Loretta is 58 and has PH in association with connective tissue disorder. She is supported by her local hospice in Crawley.

“I was diagnosed with PH in February 2019 and a year later, my specialist suggested I talk to the palliative care team at the hospital. I was horrified. My immediate question was whether that meant I was going to die, and I assumed there was something they weren’t telling me.

But everything was explained to me, which made me feel much better, and I was referred to my local hospice – who have been absolutely wonderful.

It was just after lockdown started so a lot of the support was remote. I had counselling sessions over the phone, which really helped me come to terms with my diagnosis. And I had physio sessions via video call, which helped with my mobility issues caused by breathlessness and the tight skin as a side effect of scleroderma.

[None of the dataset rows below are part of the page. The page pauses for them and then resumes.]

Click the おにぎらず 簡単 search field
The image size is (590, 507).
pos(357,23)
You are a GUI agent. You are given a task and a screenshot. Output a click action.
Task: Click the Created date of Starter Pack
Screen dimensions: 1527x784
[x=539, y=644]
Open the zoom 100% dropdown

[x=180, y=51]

I saw the lymphoedema nurse onsite at the hospice to help me deal with the swelling in my legs (a side effect of cancer treatment I had before I developed PH) and I was surprised by how warm, cheerful and non-clinical the environment was.

The hospice has also been instrumental in managing my pain relief and liaising with my GP, and overall, I have found their help and support invaluable. The hospice care complements the care of my specialist centre very well and they offer support for family members too. My partner doesn’t need it now, but it’s very reassuring to know that it’s there if and when he does.

I think it’s important that people realise there is a difference between palliative care and end-of-life care.

People automatically think hospice care equals cancer and death, but it’s not just about people who have cancer and it’s not just about dying. It’s about helping you make the most of each day.”